Quand il est dit : "Le for intérieur espère et désire", "والنفس تمنى وتشتهي", cela peut évoquer l'envie, c'est-à-dire l'intention d'avoir concrètement une relation intime avec cette personne précise, avec qui la relation n'est pas licite (soit le cas B) ; et, alors, les autres actions évoquées préalablement désignent : les actions illicites faites avec une personne avec qui on est en intimité.
'Alî al-qârî écrit : "والنفس تمنى وتشتهي": "والنفس" أي: القلب كما في الرواية الآتية؛ ولعل النفس إذا طلبت، تبعها القلب. "تمنى": بحذف أحد التاءين. "وتشتهي": لعله عدل عن سنن السابق لإفادة التجديد أي: "زنا النفس تمنّيها واشتهاؤها وقوعَ الزنا الحقيقي". والتمني أعم من الاشتهاء، لأنه قد يكون في الممتنعات، دونه. وفيه دلالة على أن التمني إذا استقر في الباطن وأصر صاحبه عليه ولم يدفعه، يسمى زنا، فيكون معصية، ويترتب عليه عقوبة ولو لم يعمل. فتأمل" (Mirqât ul-mafâtîh) : cette envie peut constituer un grand péché (si consistant en la ferme intention de commettre le zinâ) (la dernière phrase de 'Alî al-qârî : "وفيه دلالة على أن التمني إذا استقر في الباطن وأصر صاحبه عليه ولم يدفعه، يسمى زنا، فيكون معصية" indiquerait-elle que la personne qui a une intention de niveau hamm seulement, mais qui l'a de façon répétée et sans repentir, commettrait un péché même si elle ne passe jamais à l'acte ?).
Quant à la suite : "Et le sexe confirme cela, ou bien l'infirme", "ويصدّق ذلك الفرج ويكذّبه", elle signifie :
--- soit que la partie intime confirme ou infirme l'envie du for intérieur : "أقول: الأظهر أن يقال: والفرج - أي عمله - يصدق ذلك التمني، ويكذبه. وهو أقرب لفظا وأنسب معنى" (Mirqât).

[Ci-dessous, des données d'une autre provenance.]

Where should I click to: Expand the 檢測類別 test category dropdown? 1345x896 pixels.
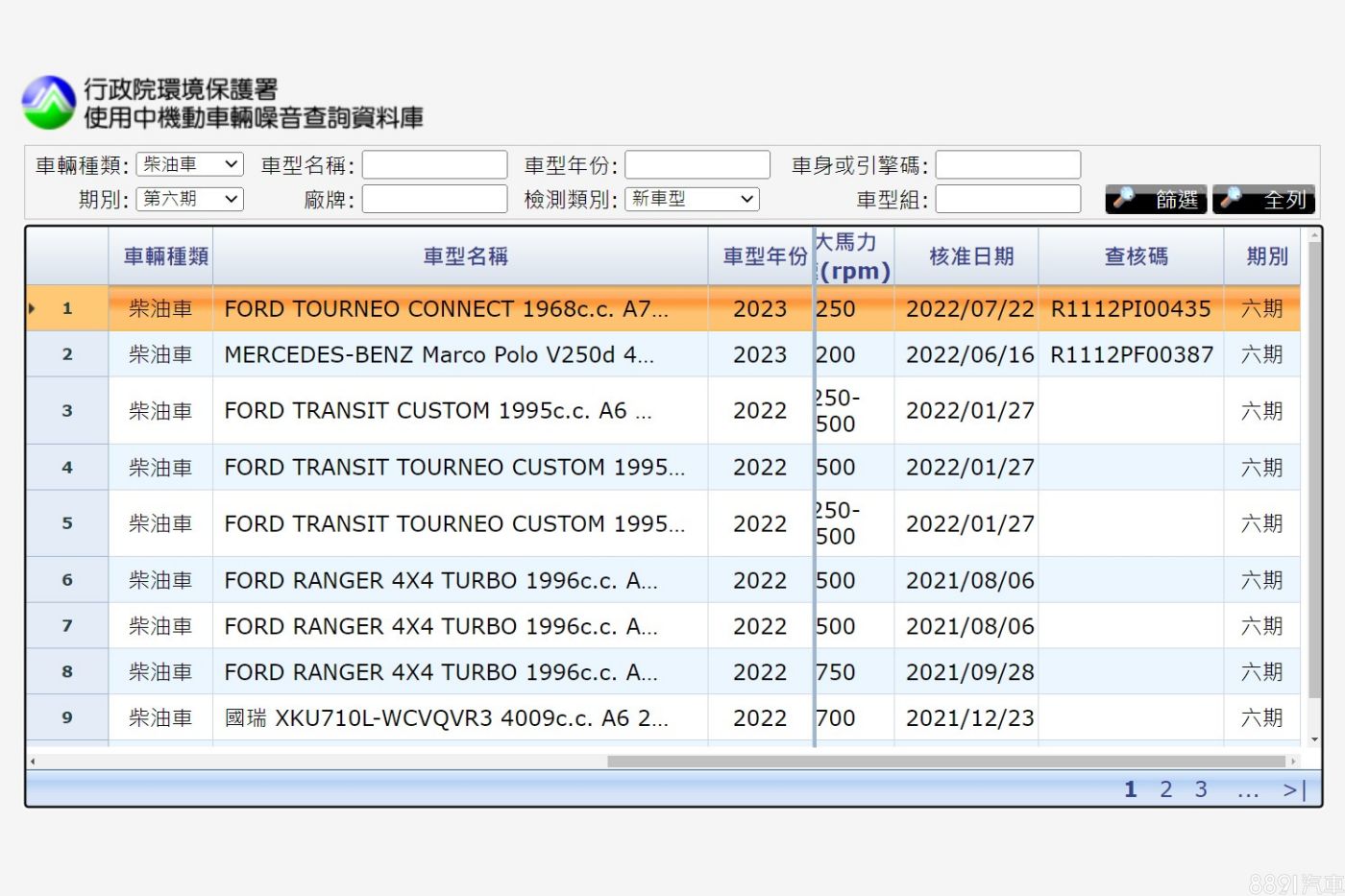tap(692, 199)
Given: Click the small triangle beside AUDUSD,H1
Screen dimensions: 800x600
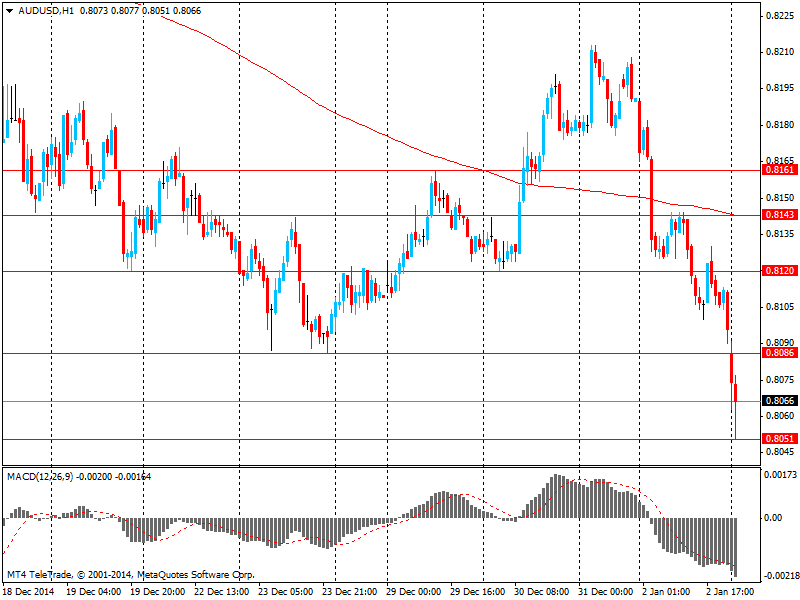Looking at the screenshot, I should pos(9,10).
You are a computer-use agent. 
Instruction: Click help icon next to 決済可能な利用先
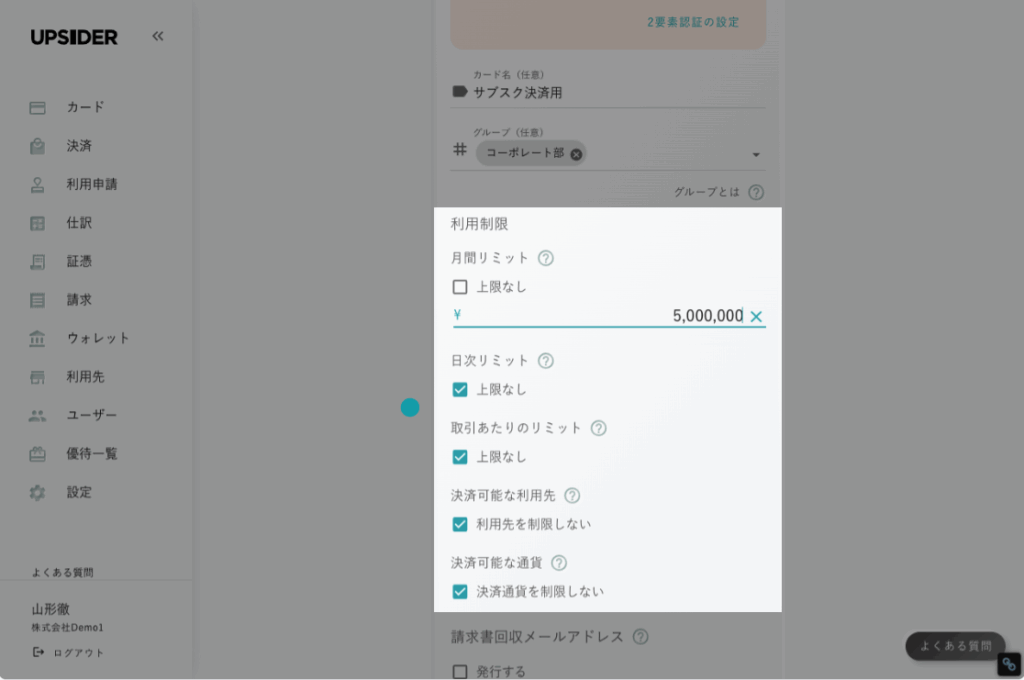(572, 495)
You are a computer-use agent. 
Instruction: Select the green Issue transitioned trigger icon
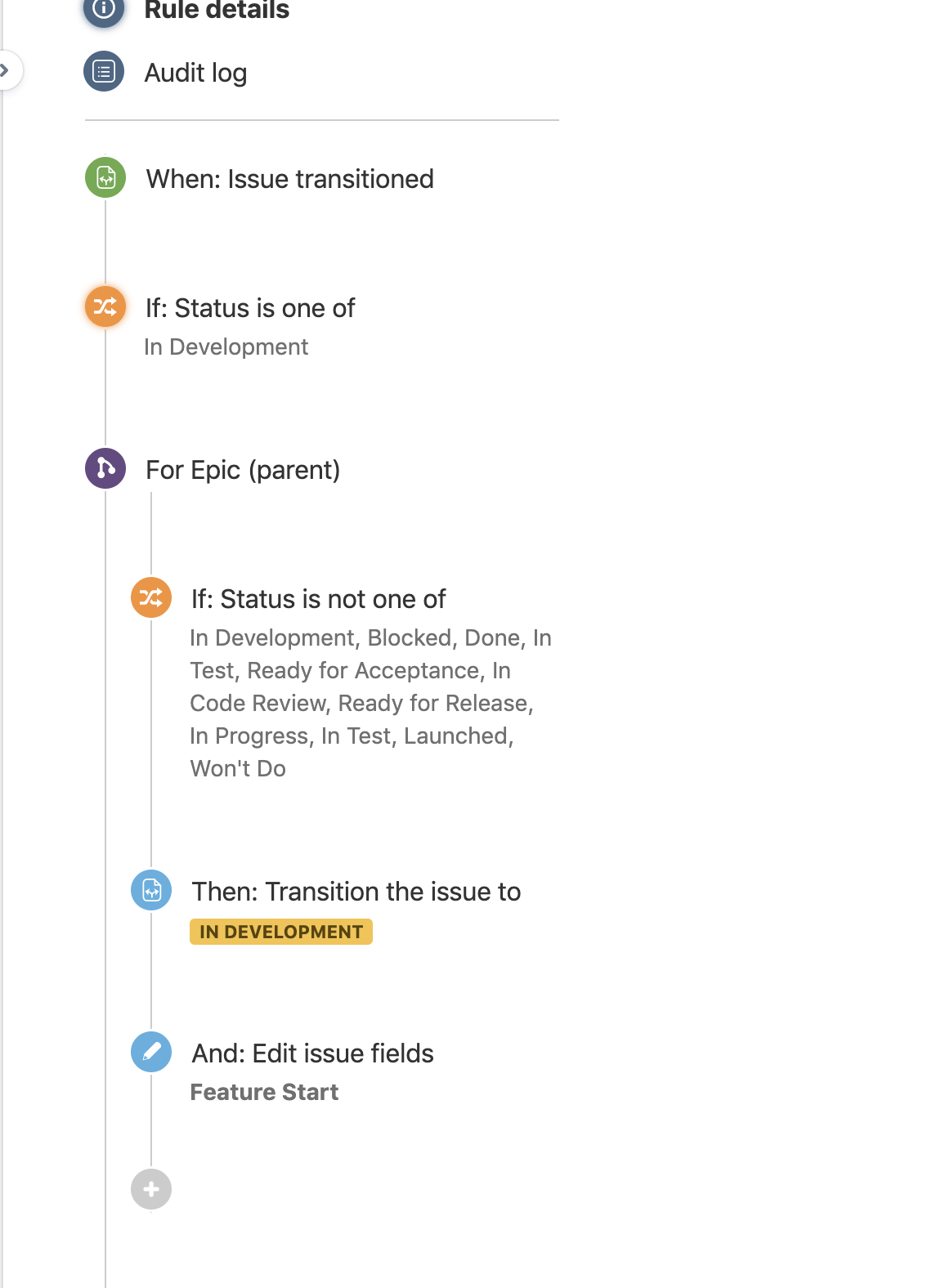pyautogui.click(x=105, y=177)
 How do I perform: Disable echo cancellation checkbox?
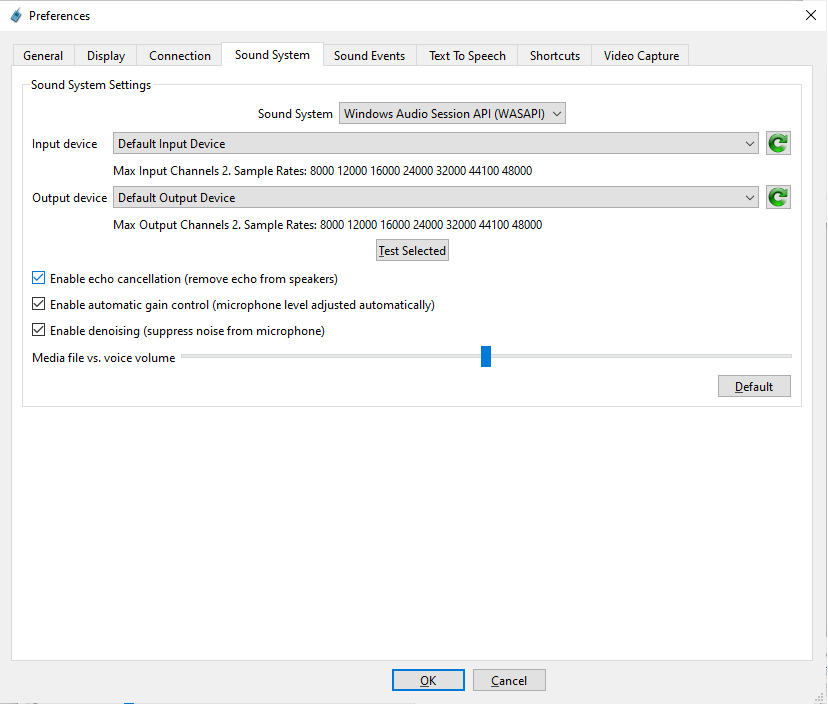tap(39, 279)
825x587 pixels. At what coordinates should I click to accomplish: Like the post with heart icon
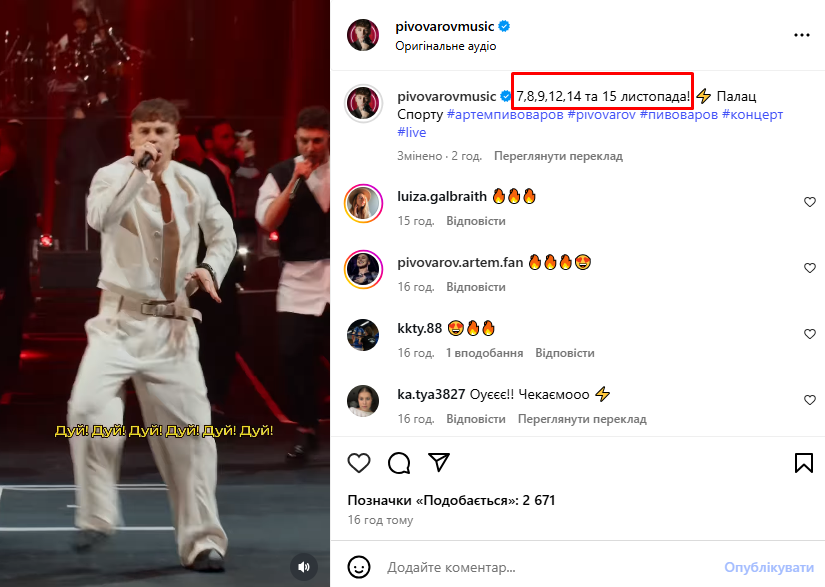coord(359,463)
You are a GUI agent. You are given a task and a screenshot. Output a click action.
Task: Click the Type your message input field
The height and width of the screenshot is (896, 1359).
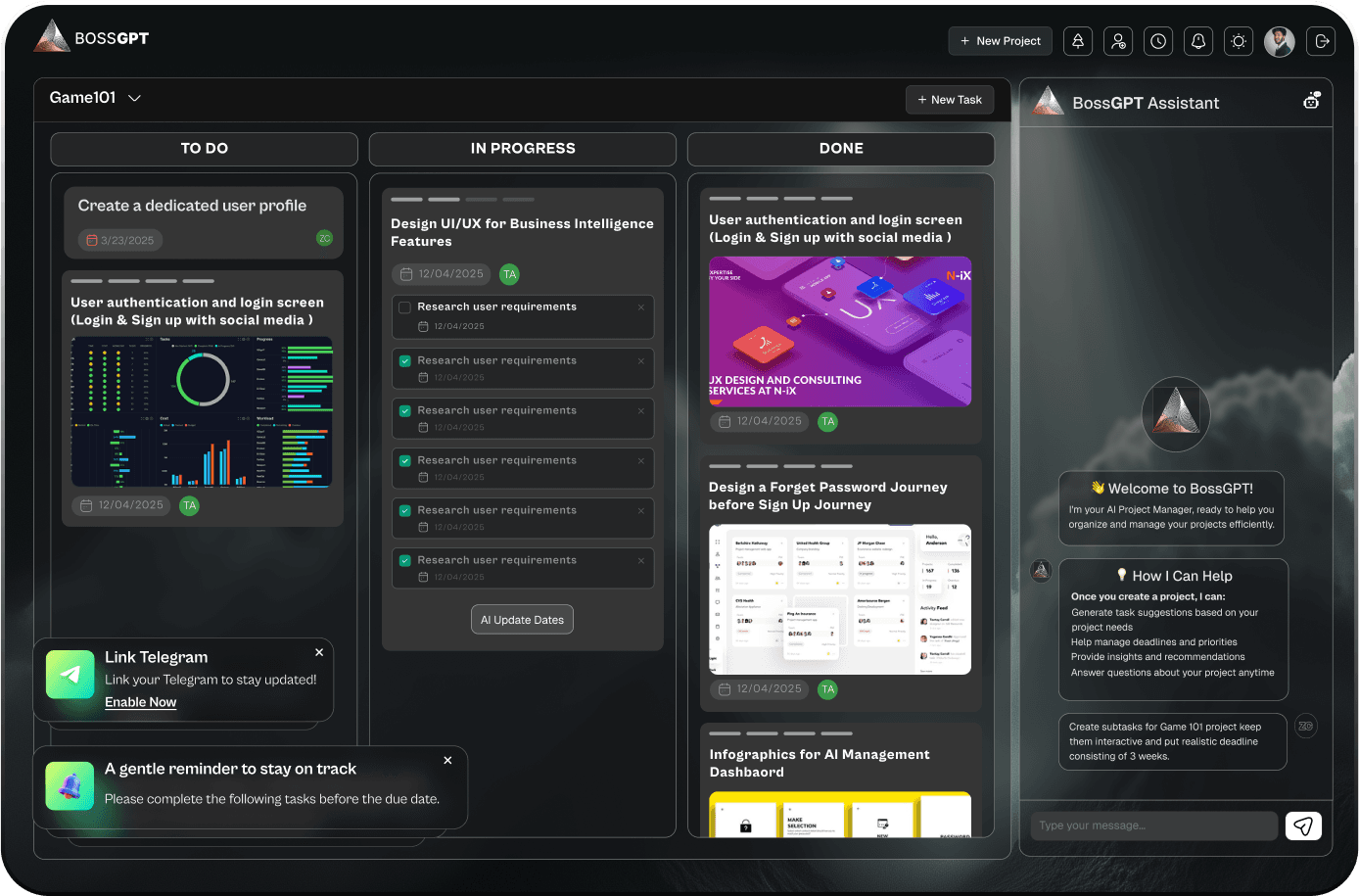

--- soit que la partie intime confirme ou infirme tout ce qui précédait, car ces actions-là sont des sas (dharî'a) pour l'acte lui-même ; c'en sont aussi des muqaddima : / "ويصدّق ذلك) أي: ما ذكر من المقدمات؛ أي: ما تتمناه النفس وتدعو إليه الحواس، وهو الجماع" (Mirqât) ; "قوله: "زنا العين النظر" إلى آخره: سمي هذه الأشياء باسم الزنا لأنها مقدمات له مؤذنة بوقوعه. ونسب التصديق والتكذيب إلى الفرج لأنه منشؤه ومكانه؛ أي يصدقه بالإتيان بما هو المراد منه، ويكذبه بالكف عنه والترك" (At-Tîbî) ; "قال ابن حجر: فإن حقّق زناه، فيوقع صاحبه في تلك الكبيرة؛ وإن كذّبه بأن لا يزني، فيستمر زنا تلك الأعضاء على كونها صغيرة" (Mirqât).
Un autre aspect est que les actions évoquées dans ce hadîth en premier lieu ne sont pas forcément les actions commises dans une perspective de possibilité d'aller jusqu'à l'acte charnel : les actions de ce genre, comportant délectation (taladhdhudh), sont elles aussi désignées dans ce hadîth, même s'il n'y a jamais intention de commettre l'acte charnel avec cette personne. Ce qui en est alors impliqué est que comme les yeux commettent du zinâ par la délectation par le regard porté sur ce qui est illicite pour soi, de même, le for intérieur commet du zinâ par le fait de se représenter mentalement, avec délectation, ce qui est illicite pour soi (soit le cas A).
Dès lors, s'imaginer en train d'avoir une relation intime avec une personne - quelle qu'elle soit - avec qui la relation n'est pas licite, cela constitue du zinâ bi-l-qalb.
De même, se représenter la 'awra d'une personne illicite, cela constitue du zinâ bi-l-qalb.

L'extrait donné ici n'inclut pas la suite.